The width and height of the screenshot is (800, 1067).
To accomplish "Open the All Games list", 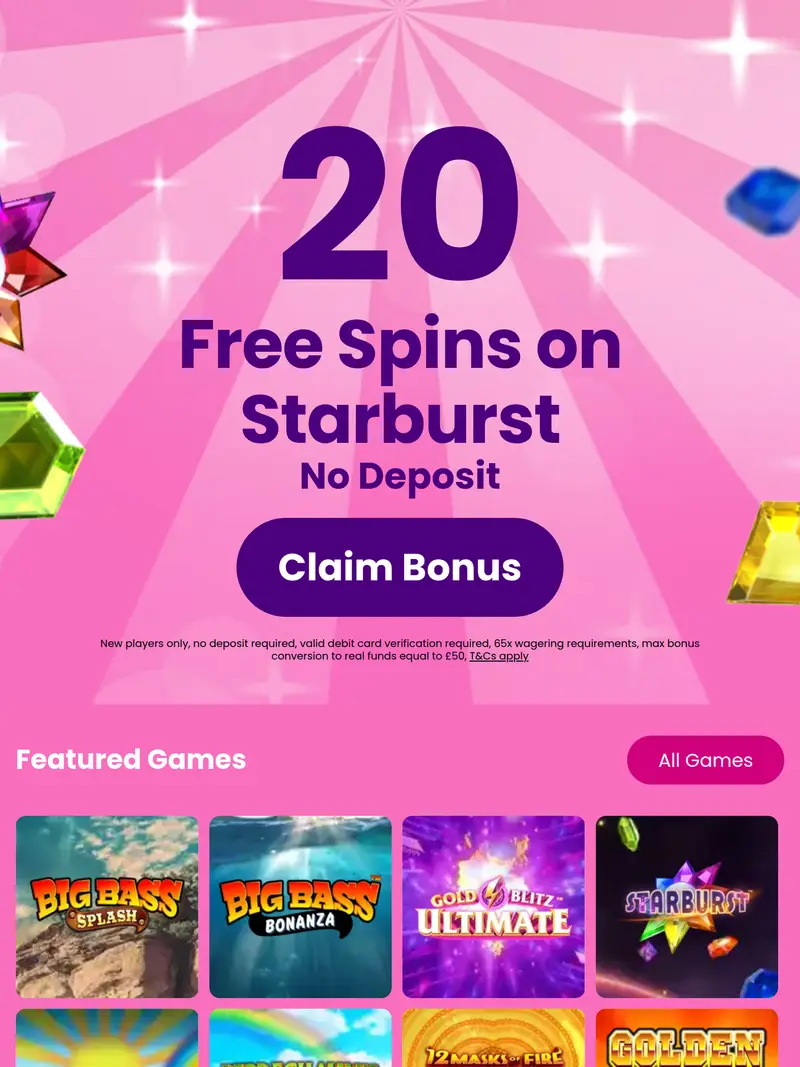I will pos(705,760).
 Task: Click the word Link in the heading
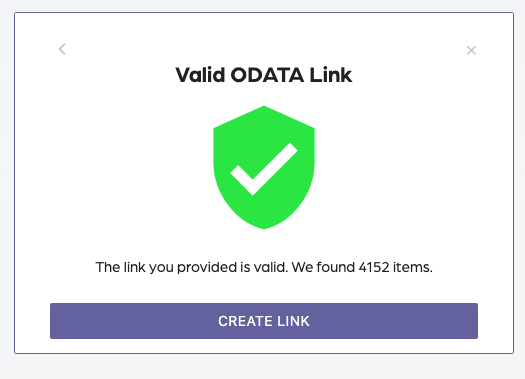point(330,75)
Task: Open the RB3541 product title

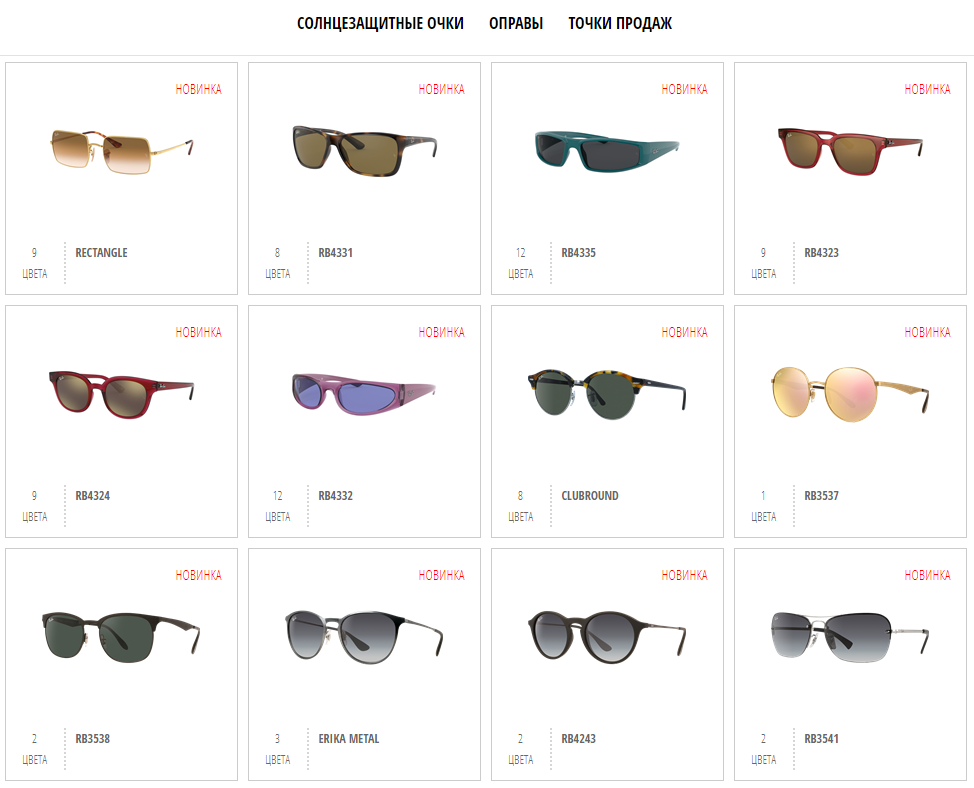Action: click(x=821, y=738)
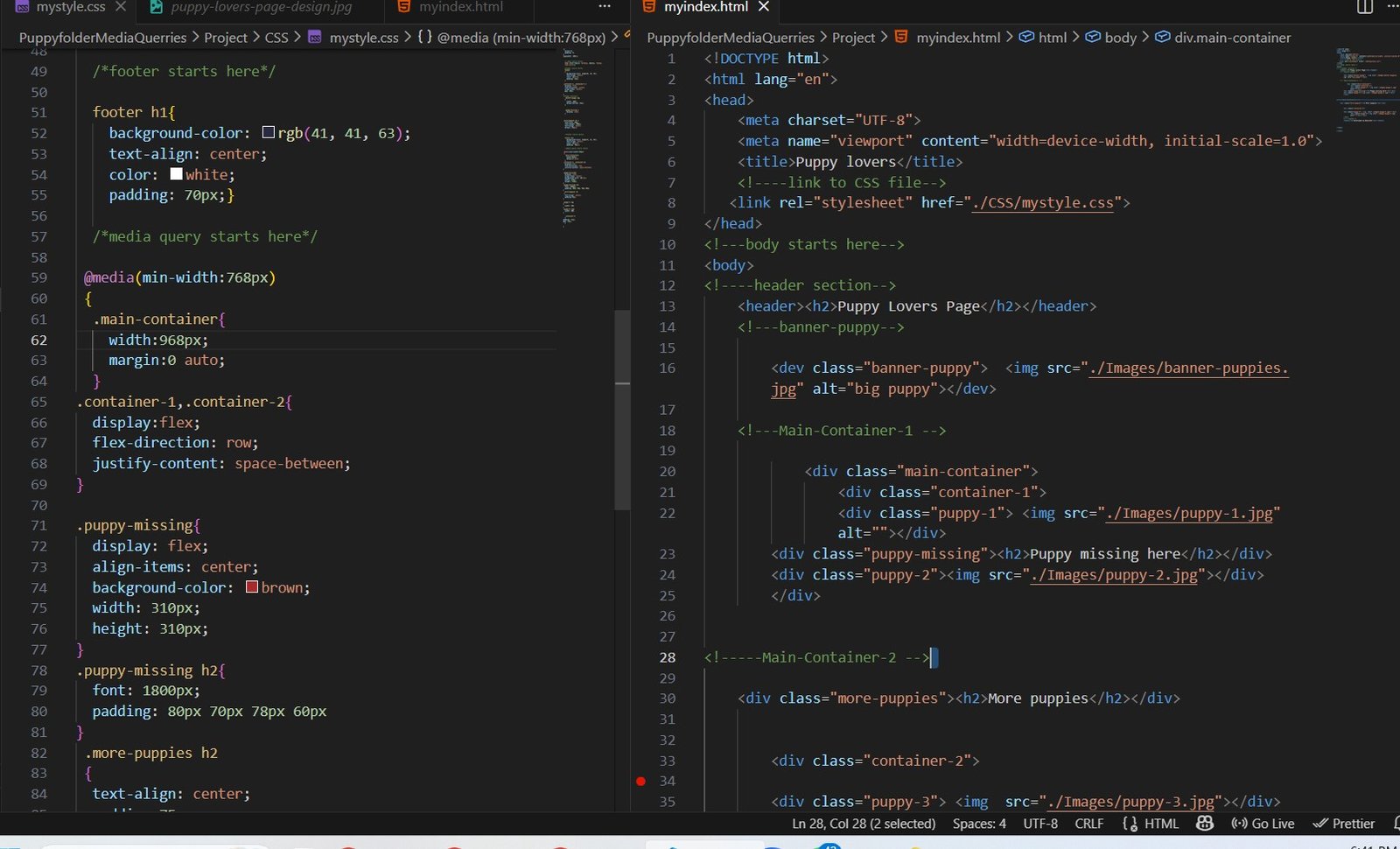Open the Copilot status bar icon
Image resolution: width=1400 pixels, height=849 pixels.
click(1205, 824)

...

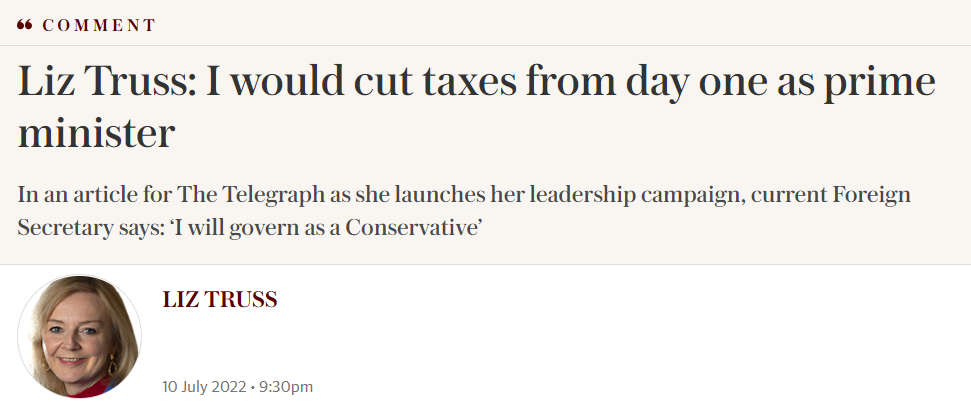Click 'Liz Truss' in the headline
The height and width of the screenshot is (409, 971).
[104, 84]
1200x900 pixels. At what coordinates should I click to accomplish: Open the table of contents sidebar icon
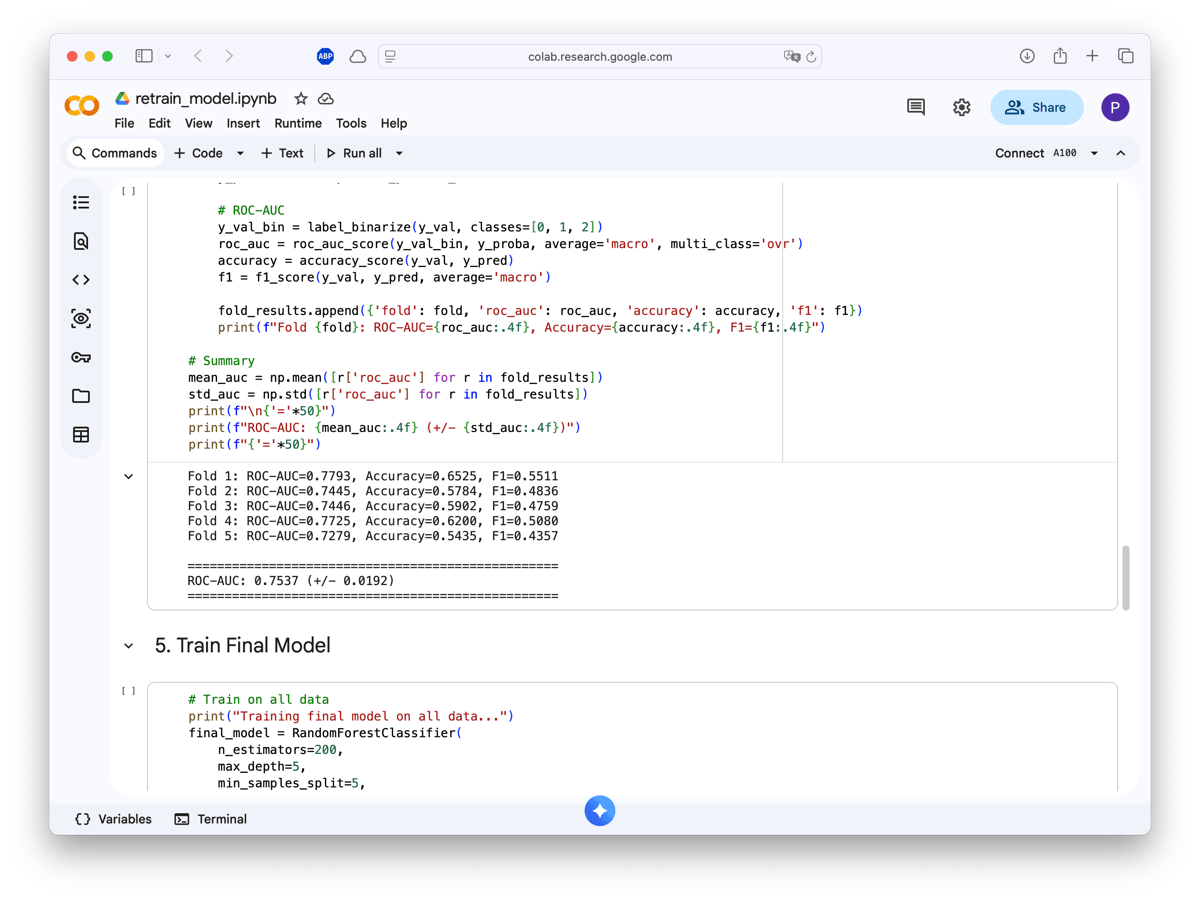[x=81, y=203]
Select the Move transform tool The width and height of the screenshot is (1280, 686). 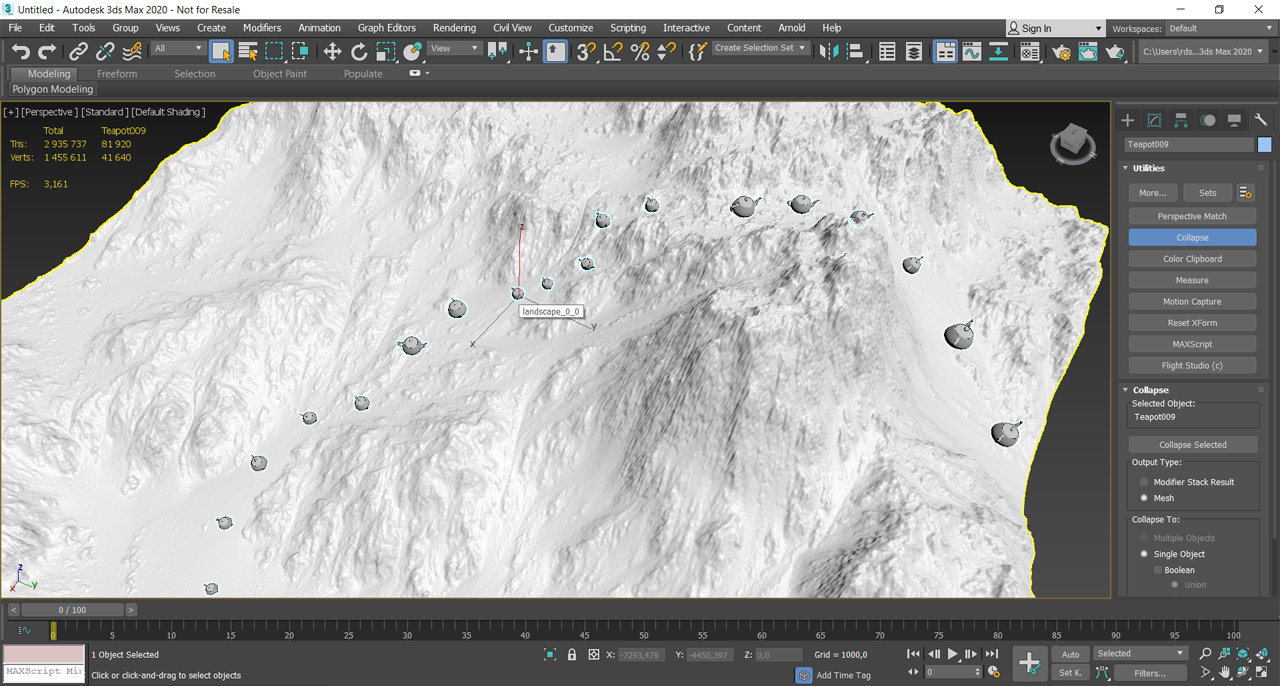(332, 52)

==

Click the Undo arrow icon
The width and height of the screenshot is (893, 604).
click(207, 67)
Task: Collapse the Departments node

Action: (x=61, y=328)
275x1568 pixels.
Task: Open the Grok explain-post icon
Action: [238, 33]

• _STATED TASK_
Please update the entries from the line with "Task: Click the word Link in the heading" to the line with "click(1205, 824)", replacing "product title" with "product name" and changing nothing else. Return only those lines, without the pictures.

• _ANSWER TO THIS PROBLEM_
 Task: Click the word Link in the heading
point(330,75)
Task: Open the RB3541 product name

Action: click(x=821, y=738)
Open the Copilot status bar icon
Image resolution: width=1400 pixels, height=849 pixels.
click(1205, 824)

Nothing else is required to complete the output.